Smart people saying smart things

Smart people saying smart things 2012-07-03T19:00:16-04:00

Desmond Tutu, Jody Williams, Shirin Ebadi, Muhammad Yunus: “Statement of Concern on Violence and Discrimination against

LGBTI People“

As a global community of individuals dedicated to a more peaceful and just world, we wish to express our grave concern as to how our lesbian, gay, bisexual, transgender and intersex (LGBTI) brothers and sisters are being treated across the globe.

Collectively we represent a diverse array of countries and cultures. Today more than ever, we wish to express that the same cultural values, which have fostered and supported our lifelong quests for peace, also command us to speak out against the violence and discrimination our fellow human beings are enduring every day solely because they are lesbian, gay, bisexual, transgender or intersex.

In many of our countries the influence of colonial era laws still makes outlaws of LGBTI people. Recent legislative efforts like those underway in Russia and Uganda could pose even more sinister sanctions on LGBTI people as well their allies, ourselves included. The criminalization of adult, consensual homosexuality in any form is unacceptable. And, we must remain vigilant even in countries that rightly prohibit discrimination based on sexual orientation or gender identity, to ensure that LGBTI citizens are effectively protected from the hatred and bigotry that persists.

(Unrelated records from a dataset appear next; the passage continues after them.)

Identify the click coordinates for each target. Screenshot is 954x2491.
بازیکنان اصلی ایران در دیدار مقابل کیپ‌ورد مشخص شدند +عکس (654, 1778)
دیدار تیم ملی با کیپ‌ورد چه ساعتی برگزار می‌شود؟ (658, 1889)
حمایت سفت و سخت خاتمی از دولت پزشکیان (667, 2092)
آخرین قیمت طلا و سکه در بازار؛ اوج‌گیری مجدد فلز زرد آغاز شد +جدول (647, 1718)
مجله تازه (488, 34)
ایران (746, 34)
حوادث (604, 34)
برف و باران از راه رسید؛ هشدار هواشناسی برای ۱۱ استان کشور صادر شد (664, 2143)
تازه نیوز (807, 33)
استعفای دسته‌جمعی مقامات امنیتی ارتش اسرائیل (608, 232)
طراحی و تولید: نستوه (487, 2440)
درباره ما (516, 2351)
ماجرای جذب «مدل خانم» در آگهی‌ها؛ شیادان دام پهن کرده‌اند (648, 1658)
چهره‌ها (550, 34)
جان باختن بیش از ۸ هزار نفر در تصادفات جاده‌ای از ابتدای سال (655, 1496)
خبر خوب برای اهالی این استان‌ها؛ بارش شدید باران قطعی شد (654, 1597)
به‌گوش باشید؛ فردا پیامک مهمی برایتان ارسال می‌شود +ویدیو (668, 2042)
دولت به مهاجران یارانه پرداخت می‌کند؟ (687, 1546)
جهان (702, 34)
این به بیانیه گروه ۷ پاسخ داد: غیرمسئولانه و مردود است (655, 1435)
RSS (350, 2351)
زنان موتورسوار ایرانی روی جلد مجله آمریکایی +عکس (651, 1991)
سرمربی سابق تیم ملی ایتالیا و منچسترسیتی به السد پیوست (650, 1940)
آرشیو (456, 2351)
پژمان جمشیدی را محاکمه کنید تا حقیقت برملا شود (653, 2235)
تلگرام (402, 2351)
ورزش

By expressing our solidarity with LGBTI people around the world, we recognize the inherent dignity and human rights of all individuals, without prejudice or intolerance, and we take an important step forward in our collective journey toward peace.

vorjack: “Everyone Interprets, Some Just Admit It

Most of the Evangelical families living in the semi-rural south with me actually did believe that there were pat answers. They had no problem teaching the answers which they had learned from their families. And in this process the problems of the Bible are papered over, the challenges are swiftly removed and the contradictions are given a gloss that minimizes them. And since this process has been going on for generations, most of these answers are quite good and sound very reasonable.

Of course, this means that these families are not encountering the Bible directly. They were dealing with the field of interpretation that hovers around the Bible, while insisting that it really was the Bible all along. This field distorts the text, highlighting some passages and covering others — picking and choosing.

… Or rather, they let the field do it for them. That allows them to say with a straight face that they accept the authority of the Bible while still ignoring large sections. They’re unaware that they’re still miles away from the Bible, interacting with the field of traditional interpretations that their community has passed on to them.

Nora Ephron: 1996 commencement speech at Wellesley

Things have changed, haven’t they? Yes, they have. But I mention it because I want to remind you of the undertow, of the specific gravity. American society has a remarkable ability to resist change, or to take whatever change has taken place and attempt to make it go away. Things are different for you than they were for us. Just the fact that you chose to come to a single-sex college makes you smarter than we were — we came because it’s what you did in those days — and the college you are graduating from is a very different place. All sorts of things caused Wellesley to change, but it did change, and today it’s a place that understands its obligations to women in today’s world. The women’s movement has made a huge difference, too, particularly for young women like you. There are women doctors and women lawyers. There are anchorwomen, although most of them are blonde. But at the same time, the pay differential between men and women has barely changed. In my business, the movie business, there are many more women directors, but it’s just as hard to make a movie about women as it ever was, and look at the parts the Oscar-nominated actresses played this year: hooker, hooker, hooker, hooker, and nun. It’s 1996, and you are graduating from Wellesley in the Year of the Wonderbra. The Wonderbra is not a step forward for women. Nothing that hurts that much is a step forward for women.

What I’m saying is, don’t delude yourself that the powerful cultural values that wrecked the lives of so many of my classmates have vanished from the earth.